The Scissor File – Played on 45’s


Played on 45's


Faultline Records



For Fans Of

Horsell Common, Trial Kennedy, Capeside


Alt Rock cut straight down the line with a bit of edge to dance around.


65 / 100

Danceable rock tunes should be expected to burst out of your stereo when the new ‘Played on 45’s’ is spun. The Melbourne five piece, The Scissor File are one of the recent additions to Faultline Records. Now after nearly two years of touring and developing their sound as a band, The Scissor File have released their debut EP. Playing alongside bands such as Trial Kennedy, Kisschasy, Horsell Common and the Hot Lies, The Scissor File have been able mould there sound easily around similar genres sported by the above headlining acts.
Bringing The Scissor File together is vocalist Danny Baeffel and guitarists Brenton Perry and Darcy Carter. Keeping the beat with faint but rhythmic bass lines is Ben Thomas- Gill alongside the thrashing cymbals and punchy drums of Henry Hollingsworth. ‘Played on 45’s’ is delivered in a seven track release. City of Churches casts distorted yells and starts the EP off fast and punchy. Three part vocal melodies are evident from the beginning, adding extra layers to what is otherwise a simple but tight track. The first single and highlight for all fans alike is clearly heard in the catchy track titled Dirty Little Secret. I Never, I Swear convinces us with light and bouncy guitar hooks as the story cascades into a heavier chorus. Continuing through ‘Played on 45’s’, Champagne, Broken Radio and Life or Something Like It brings out the typical alt- rock, a genre that The Scissor File are predominantly known for, but I personally feel this categorisation could be just as easily swayed into pop punk.

Though a little less cliche than other recent pop punk bands bracing the scene, upon listening to The Scissor File’s ‘Played on 45’s’ there is a feeling that these hooks and melodies have been performed before.


 In credit to The Scissor File, it is often hard to break boundaries in such a genre.
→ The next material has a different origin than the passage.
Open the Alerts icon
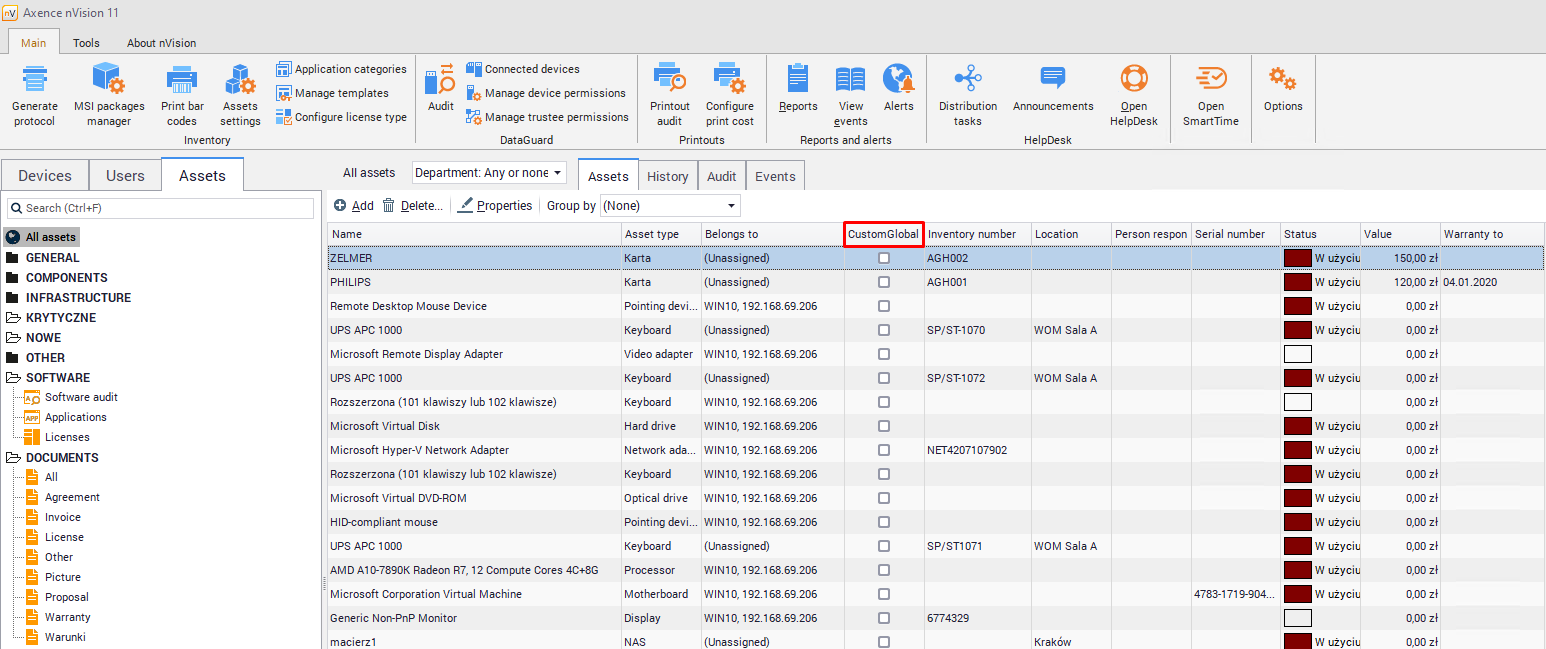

Either way, the Melbourn-ites have already attracted an extensive and devoted fan base. As far reaching as sticker art being posted in the streets of london to fans getting lyrics tattooed on their arms. If this is anything to go by, I’m sure with such a well put together debut EP The Scissor File will no doubt continue to please both old and new fans.


1. City of Churches
2. Dirty Little Secret
3. I Never, I Swear
4. Champagne
5. Boken Radio
6. Life, Or Something Like It

11 Responses to “The Scissor File – Played on 45’s”

  1. CaptainNobody

    I think the writers on this website should be made accountable for their material, if only we could review a review, I’d probably give this school newsletter year nine camp report a 2 and a half out of ten.

    I suggest in future the Staple crew that run this page should bring back one of Melbournes finest music journalists/booking agents, Cameron ‘Destroy All Minds’ Chambers, who would no doubt publish some more fair and balanced reviews on his own bands.

    A well-earned 12 and a half percent commission Cambo!

  2. KYS-Josh

    It still only got 65…although reading the review there was nothing really that negative. hmm

    we will be implementing a user submitted score soon.

  3. KYS-Cam

    I wonder if Captain Nobody is the same dude that had a hissy fit when I gave TSF a bad review (pre-working at DAL, much like most of the reviews on here tiger) for their live show?

  4. xLizSwingLeftx

    I’m a fan of TSF and I thought this was a pretty fair review. In regards to CaptainNobody, I don’t think they are getting shitty over the fact that it wasn’t the most awesome review, but more about the way it was written.
    I have read way more professional reviews than this and found some of the comments, even when they were compliments, boring because they have been used for almost every band out there in every review. Some fresh styles of writing would go a long way, no matter what the review was about.

    Also, do we think we could skip the whole immature ‘Someone loves a band and gets shitty over a review so we must further antagonise them by bagging the band?’
    It’s stupid crap like this that ruins music for everyone else.


    I think it’s a decent effort on TSF’s part – hopefully with more experience they can bring out something that sounds a bit more unique.